→ **YOUR INSTRUCTIONS**:
Transcribe word for word the lines below from the line with "[Toggle Search] (2446, 53)" through the line with "Subscribe (1175, 77)", ends included.

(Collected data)
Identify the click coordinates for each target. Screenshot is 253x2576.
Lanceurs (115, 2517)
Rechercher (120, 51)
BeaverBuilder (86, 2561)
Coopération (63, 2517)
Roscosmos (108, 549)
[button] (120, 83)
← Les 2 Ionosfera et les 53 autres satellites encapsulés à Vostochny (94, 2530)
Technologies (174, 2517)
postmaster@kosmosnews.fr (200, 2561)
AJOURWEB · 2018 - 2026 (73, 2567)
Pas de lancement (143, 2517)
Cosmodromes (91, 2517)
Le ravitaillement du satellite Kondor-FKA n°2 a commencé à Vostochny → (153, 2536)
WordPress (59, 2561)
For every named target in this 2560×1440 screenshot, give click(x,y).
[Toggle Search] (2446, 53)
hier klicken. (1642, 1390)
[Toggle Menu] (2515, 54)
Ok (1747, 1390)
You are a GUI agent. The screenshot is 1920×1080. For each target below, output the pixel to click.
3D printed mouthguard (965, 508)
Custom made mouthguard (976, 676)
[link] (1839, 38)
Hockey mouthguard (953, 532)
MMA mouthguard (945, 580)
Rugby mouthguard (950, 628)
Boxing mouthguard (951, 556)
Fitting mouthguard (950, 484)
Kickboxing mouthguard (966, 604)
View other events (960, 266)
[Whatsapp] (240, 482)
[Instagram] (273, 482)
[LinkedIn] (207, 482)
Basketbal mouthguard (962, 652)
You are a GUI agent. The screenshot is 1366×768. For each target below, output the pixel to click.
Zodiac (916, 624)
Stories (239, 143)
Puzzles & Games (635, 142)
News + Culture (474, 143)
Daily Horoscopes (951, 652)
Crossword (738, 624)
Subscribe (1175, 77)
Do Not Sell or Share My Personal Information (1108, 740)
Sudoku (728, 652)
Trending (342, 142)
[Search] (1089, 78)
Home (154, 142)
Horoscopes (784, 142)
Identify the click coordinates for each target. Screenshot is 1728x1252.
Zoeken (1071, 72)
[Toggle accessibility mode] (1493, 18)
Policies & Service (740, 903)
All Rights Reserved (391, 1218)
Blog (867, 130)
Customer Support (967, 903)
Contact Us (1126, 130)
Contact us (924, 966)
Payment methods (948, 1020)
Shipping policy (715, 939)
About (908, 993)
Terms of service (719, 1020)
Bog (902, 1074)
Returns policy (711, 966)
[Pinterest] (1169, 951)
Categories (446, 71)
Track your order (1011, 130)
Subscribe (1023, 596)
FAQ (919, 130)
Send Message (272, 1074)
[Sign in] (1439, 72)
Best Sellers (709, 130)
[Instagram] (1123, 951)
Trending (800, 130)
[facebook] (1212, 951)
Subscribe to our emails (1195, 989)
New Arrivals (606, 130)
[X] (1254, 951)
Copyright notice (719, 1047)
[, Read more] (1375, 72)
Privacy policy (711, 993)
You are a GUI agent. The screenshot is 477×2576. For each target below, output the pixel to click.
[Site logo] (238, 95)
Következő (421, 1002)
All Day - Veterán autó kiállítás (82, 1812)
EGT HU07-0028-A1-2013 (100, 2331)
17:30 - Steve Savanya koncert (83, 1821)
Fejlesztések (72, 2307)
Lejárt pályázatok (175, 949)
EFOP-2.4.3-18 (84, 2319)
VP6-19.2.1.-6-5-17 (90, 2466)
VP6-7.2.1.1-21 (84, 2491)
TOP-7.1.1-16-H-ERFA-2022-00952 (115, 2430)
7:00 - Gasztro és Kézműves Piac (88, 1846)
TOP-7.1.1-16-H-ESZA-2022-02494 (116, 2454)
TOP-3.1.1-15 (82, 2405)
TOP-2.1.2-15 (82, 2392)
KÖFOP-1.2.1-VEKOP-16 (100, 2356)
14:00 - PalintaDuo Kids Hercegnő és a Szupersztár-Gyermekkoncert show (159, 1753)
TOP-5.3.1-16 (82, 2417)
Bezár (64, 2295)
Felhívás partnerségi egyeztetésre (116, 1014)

→ **RESPONSE FOR THIS EXERCISE**:
[Toggle Search] (2446, 53)
hier klicken. (1642, 1390)
[Toggle Menu] (2515, 54)
Ok (1747, 1390)
You are a GUI agent. The screenshot is 1920×1080. For each target below, output the pixel to click.
3D printed mouthguard (965, 508)
Custom made mouthguard (976, 676)
[link] (1839, 38)
Hockey mouthguard (953, 532)
MMA mouthguard (945, 580)
Rugby mouthguard (950, 628)
Boxing mouthguard (951, 556)
Fitting mouthguard (950, 484)
Kickboxing mouthguard (966, 604)
View other events (960, 266)
[Whatsapp] (240, 482)
[Instagram] (273, 482)
[LinkedIn] (207, 482)
Basketbal mouthguard (962, 652)
You are a GUI agent. The screenshot is 1366×768. For each target below, output the pixel to click.
Zodiac (916, 624)
Stories (239, 143)
Puzzles & Games (635, 142)
News + Culture (474, 143)
Daily Horoscopes (951, 652)
Crossword (738, 624)
Subscribe (1175, 77)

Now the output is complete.